After dodging a fraud charge last week, regulatory gadfly Richard Goble could be set to make a comeback.
Or maybe not.
Several years ago, Mr. Goble and his advocacy group, the Financial Industry Association, racked up a series of victories in running dissident candidates for the board of the Financial Industry Regulatory Authority Inc. Mr. Goble himself got on the board in 2007.
But he soon found himself on the wrong side of an enforcement case when, in May 2008, the Securities and Exchange Commission sued him for allegedly engaging in a $5 million sham money market fund transaction to free up funds in a customer reserve account and save his struggling firm, North American Clearing Inc.
North American, which at one time cleared trades for about 40 small broker-dealer firms, was later liquidated.
In April, the U.S. District Court for the Middle District of Florida found Mr. Goble liable for securities fraud, and of aiding and abetting the transaction. He was permanently banned from the industry.
But last week, the 11th U.S. Circuit Court of Appeals threw out the fraud finding and found Mr. Goble liable only for aiding and abetting, which essentially amounts to a books-and-records violation.
The appeals court sent the case back to the district court to reconsider the lifetime ban in light of the fraud finding's reversal.
Last week's decision essentially exonerates Mr. Goble, said his attorney, Eric Lee, a partner at Lee & Amtzis PL.
“I certainly hope he is not going to be barred over a books-and-records violation, [which is] pretty minor,” Mr. Lee said.
The charge against Mr. Goble technically may not have been fraud under federal securities law, “but his actions were clearly impermissible, and ultimately, he probably will be severely sanctioned” by the district court, said attorney Brian Rubin, a partner at Sutherland Asbill & Brennan LLP, who was not involved in the case.

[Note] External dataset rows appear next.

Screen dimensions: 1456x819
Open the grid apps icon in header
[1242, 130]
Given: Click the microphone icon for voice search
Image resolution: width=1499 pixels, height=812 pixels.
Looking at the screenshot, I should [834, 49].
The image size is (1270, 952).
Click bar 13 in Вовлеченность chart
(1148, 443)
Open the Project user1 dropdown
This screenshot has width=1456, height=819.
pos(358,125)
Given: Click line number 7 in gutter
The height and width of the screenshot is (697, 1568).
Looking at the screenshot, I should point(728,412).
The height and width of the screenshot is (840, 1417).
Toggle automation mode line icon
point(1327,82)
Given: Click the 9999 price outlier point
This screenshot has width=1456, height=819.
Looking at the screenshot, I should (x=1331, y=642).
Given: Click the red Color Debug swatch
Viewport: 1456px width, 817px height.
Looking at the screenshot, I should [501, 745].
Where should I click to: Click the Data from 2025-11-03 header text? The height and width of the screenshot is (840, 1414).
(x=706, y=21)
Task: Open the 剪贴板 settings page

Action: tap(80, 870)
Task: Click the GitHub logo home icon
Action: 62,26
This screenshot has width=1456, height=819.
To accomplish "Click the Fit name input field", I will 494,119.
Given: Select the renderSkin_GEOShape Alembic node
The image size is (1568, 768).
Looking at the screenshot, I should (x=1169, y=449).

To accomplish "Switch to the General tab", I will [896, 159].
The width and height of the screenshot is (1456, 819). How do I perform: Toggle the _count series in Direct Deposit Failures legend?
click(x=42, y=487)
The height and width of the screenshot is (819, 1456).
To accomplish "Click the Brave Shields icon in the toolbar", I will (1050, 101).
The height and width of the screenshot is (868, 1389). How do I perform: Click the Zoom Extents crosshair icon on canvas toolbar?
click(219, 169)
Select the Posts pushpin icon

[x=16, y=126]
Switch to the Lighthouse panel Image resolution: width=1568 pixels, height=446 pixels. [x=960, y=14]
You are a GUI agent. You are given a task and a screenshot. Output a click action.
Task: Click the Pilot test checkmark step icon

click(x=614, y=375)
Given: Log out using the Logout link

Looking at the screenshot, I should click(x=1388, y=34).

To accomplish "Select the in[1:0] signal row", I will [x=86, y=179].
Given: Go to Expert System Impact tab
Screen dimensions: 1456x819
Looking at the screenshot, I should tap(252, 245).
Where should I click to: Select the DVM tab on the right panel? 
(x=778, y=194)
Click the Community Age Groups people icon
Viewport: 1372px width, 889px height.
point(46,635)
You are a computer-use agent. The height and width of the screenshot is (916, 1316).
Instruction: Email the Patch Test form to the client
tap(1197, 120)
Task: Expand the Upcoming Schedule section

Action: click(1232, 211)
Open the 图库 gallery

“It will be more than a minimal slap on the wrist,” Mr. Rubin said.
The SEC alleged that the sham transaction put customer funds at risk. Mr. Goble was never found to have used any customer assets for his own benefit.
The SEC would have to appeal the case to the U.S. Supreme Court. SEC spokesman John Nester said the SEC is reviewing the decision.
Finra spokeswoman Nancy Condon declined to comment, as did Mr. Goble.
All along, though, Mr. Goble claimed that the case against him was in retaliation for his outspoken criticism of regulators, and he accused a court-appointed receiver who took control of North American of destroying evidence in his favor.
RETALIATION CLAIMED
In fact, on the first day of Mr. Goble's bench trial in May 2010, he showed up with 10 trash bags of shredded documents that he claimed would have shown his innocence.
“I haven't been able to find any proof” of retaliation, Mr. Lee said, but it seems suspicious that “once he was on the [Finra] board, all of a sudden, [Finra had] examiners at [North American] to find something.”
“The Goble case was a complete catastrophe, a waste of resources,” especially considering that the mortgage crisis was brewing while the SEC pursued Mr. Goble, said Peter Chepucavage, general counsel at Plexus Consulting Group LLC.
Mr. Chepucavage is a compliance consultant and former SEC attorney.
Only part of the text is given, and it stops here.